--- START ---

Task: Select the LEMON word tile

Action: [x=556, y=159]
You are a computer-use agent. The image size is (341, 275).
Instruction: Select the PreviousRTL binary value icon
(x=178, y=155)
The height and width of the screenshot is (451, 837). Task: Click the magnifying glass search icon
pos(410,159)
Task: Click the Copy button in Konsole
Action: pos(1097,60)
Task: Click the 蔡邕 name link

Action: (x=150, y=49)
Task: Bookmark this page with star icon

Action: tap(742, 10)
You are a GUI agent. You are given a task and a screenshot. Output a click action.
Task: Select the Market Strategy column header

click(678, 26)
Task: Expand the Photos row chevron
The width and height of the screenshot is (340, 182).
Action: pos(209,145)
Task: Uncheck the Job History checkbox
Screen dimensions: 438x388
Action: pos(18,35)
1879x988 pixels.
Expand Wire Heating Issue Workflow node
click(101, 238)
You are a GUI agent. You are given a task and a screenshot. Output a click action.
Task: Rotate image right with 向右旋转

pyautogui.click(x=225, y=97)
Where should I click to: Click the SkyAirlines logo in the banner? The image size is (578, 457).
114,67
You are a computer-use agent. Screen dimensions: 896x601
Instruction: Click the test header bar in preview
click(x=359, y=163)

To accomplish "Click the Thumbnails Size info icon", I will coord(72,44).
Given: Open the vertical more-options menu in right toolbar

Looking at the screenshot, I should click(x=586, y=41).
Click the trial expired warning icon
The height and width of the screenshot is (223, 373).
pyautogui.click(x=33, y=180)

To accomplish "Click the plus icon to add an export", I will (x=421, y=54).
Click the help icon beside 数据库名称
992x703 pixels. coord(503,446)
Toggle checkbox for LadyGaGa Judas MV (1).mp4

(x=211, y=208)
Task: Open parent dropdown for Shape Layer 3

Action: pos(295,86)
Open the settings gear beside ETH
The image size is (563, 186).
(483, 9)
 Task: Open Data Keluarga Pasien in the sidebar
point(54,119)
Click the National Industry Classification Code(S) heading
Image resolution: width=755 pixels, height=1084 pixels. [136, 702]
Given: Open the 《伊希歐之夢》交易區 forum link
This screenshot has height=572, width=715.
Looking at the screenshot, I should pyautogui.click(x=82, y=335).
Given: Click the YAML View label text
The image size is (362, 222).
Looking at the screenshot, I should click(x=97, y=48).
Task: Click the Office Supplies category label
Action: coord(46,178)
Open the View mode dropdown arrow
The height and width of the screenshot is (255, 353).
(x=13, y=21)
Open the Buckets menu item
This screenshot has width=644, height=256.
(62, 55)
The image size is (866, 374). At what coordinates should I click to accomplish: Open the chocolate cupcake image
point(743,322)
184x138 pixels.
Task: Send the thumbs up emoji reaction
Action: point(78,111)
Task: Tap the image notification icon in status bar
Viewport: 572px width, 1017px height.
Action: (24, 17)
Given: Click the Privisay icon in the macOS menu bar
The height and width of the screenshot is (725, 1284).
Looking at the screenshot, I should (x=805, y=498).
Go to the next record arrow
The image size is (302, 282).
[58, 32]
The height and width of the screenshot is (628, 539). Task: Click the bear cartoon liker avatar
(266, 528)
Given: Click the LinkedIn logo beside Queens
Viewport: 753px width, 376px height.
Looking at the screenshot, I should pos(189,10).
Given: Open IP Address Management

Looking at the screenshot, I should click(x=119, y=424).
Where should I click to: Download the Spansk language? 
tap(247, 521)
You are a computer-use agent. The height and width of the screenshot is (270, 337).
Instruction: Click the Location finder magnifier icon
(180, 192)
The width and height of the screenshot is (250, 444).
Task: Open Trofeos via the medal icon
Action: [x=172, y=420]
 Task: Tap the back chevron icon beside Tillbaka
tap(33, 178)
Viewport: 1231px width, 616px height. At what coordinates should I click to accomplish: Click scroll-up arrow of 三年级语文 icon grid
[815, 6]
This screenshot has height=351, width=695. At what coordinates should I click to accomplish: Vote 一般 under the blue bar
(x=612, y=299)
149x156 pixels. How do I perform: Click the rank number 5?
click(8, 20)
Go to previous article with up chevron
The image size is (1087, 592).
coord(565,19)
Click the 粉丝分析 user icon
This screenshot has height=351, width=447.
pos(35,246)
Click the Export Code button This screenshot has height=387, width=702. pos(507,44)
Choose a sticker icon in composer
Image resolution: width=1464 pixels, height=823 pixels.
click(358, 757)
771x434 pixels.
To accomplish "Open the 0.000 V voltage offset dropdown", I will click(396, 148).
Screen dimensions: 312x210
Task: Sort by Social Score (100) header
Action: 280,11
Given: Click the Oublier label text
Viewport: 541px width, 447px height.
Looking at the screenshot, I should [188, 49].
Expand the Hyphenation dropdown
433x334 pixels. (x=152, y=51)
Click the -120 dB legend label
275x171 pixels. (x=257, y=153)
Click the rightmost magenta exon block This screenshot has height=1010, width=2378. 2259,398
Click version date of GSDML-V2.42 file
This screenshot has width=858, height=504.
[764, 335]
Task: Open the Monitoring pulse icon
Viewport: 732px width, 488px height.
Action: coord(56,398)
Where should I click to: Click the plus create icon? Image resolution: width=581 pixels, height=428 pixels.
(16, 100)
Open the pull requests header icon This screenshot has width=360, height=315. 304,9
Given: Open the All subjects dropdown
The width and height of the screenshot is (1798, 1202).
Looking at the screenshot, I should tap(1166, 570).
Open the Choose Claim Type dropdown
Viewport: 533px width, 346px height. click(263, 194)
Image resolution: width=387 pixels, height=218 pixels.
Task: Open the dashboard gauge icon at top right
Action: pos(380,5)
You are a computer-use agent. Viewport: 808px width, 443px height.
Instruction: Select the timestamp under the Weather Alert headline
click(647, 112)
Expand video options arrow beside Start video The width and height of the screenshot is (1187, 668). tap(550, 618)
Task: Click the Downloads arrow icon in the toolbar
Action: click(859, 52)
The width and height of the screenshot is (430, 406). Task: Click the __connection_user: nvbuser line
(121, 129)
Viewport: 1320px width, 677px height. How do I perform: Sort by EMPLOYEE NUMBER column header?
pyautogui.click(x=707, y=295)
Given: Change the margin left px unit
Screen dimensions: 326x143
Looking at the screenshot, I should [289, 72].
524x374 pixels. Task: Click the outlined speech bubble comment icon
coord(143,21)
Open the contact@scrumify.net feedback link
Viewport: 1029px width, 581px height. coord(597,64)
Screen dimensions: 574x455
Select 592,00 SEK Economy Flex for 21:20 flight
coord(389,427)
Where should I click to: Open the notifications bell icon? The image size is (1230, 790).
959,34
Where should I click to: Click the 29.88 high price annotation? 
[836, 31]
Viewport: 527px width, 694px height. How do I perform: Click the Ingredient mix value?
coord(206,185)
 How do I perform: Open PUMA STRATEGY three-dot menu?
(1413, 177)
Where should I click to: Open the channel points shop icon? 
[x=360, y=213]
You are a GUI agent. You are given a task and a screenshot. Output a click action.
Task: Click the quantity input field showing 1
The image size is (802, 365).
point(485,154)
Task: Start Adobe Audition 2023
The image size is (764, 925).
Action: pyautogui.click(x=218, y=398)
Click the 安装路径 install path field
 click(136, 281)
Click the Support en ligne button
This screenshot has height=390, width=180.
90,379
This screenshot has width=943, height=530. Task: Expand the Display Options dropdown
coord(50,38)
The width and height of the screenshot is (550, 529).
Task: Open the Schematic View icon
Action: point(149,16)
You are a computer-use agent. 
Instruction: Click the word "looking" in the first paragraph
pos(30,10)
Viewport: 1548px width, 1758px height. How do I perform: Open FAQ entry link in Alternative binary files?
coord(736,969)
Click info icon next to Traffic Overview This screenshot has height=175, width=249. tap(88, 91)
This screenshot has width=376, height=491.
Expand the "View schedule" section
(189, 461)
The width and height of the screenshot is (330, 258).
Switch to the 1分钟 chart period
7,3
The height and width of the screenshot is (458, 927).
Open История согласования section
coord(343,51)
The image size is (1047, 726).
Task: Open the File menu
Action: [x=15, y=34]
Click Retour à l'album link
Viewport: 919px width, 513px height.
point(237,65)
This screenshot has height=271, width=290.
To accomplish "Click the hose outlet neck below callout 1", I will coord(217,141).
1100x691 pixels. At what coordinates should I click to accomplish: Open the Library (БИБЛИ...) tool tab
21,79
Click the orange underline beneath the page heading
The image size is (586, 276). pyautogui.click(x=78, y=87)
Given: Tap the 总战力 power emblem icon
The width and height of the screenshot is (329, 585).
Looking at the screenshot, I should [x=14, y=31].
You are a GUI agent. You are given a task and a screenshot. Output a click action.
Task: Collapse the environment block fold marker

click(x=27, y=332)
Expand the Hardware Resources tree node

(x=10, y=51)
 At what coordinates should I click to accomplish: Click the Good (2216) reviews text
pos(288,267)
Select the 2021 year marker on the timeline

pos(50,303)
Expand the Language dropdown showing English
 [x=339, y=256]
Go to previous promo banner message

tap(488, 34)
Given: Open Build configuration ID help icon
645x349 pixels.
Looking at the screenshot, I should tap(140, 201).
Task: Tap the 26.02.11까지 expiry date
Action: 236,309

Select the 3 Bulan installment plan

--- END ---

Rewrite the part of the records that opens with the line containing "Choose a sticker icon in composer" and closes with the line containing "Action: 280,11", replacing "sticker" with "emoji" and leaving everything else unchanged. Give only those lines.

| REPLY TO THE TASK |
Choose a emoji icon in composer
Image resolution: width=1464 pixels, height=823 pixels.
click(358, 757)
771x434 pixels.
To accomplish "Open the 0.000 V voltage offset dropdown", I will click(396, 148).
Screen dimensions: 312x210
Task: Sort by Social Score (100) header
Action: 280,11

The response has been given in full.